• Task description
In the following material, identify every line holding the string "computer" and return it.

• Material provided
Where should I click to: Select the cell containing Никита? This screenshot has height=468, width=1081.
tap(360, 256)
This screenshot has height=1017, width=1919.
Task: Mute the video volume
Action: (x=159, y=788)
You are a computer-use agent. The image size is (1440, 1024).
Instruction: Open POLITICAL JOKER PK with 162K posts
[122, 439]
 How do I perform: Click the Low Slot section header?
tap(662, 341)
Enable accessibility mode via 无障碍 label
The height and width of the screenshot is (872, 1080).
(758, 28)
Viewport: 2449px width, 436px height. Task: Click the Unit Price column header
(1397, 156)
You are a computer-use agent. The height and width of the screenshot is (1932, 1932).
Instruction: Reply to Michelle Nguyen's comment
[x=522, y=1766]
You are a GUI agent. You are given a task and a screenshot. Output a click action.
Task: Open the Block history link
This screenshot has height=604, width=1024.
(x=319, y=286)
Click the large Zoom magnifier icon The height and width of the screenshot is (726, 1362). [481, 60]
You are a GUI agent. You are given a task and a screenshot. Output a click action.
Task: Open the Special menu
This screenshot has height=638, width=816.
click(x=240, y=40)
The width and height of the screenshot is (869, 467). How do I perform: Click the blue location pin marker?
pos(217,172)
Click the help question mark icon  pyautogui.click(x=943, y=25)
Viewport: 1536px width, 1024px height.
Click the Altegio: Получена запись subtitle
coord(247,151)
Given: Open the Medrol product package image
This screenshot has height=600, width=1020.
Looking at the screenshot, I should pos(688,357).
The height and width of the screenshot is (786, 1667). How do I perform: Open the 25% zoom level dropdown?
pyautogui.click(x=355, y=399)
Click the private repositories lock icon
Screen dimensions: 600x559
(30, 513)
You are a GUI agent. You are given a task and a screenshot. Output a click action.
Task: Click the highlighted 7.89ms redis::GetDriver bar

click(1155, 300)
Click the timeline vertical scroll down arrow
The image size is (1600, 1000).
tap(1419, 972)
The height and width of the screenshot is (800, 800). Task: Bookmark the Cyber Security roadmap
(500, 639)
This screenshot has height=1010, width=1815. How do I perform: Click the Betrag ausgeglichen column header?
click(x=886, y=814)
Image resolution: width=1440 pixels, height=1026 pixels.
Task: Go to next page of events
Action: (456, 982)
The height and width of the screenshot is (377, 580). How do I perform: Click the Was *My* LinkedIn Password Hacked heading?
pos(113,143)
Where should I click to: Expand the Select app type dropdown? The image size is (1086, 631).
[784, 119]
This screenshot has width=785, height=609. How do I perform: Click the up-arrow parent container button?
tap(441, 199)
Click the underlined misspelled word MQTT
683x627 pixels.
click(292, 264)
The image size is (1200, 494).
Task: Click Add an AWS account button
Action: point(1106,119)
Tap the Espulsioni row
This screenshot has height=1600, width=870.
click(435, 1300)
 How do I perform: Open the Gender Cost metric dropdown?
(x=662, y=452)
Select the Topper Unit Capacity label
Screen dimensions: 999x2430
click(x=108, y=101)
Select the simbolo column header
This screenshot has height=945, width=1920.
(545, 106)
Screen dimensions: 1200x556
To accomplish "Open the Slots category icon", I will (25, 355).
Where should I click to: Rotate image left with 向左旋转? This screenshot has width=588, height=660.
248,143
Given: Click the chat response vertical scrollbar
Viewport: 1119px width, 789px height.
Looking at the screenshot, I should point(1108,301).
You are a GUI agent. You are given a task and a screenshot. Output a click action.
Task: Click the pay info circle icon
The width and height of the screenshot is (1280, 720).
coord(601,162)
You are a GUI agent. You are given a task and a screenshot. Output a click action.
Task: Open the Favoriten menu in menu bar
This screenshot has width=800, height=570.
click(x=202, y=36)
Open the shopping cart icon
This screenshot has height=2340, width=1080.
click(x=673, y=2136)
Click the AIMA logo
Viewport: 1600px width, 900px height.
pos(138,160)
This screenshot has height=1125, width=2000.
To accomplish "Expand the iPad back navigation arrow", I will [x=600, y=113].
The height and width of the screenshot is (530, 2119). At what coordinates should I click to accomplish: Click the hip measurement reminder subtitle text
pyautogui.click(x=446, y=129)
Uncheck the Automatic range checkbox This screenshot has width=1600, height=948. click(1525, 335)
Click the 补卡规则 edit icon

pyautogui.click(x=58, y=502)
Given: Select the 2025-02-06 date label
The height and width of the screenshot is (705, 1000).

• Completed task
You are a computer-use agent. The image size is (1440, 1024).
You are a computer-use agent. The height and width of the screenshot is (1932, 1932).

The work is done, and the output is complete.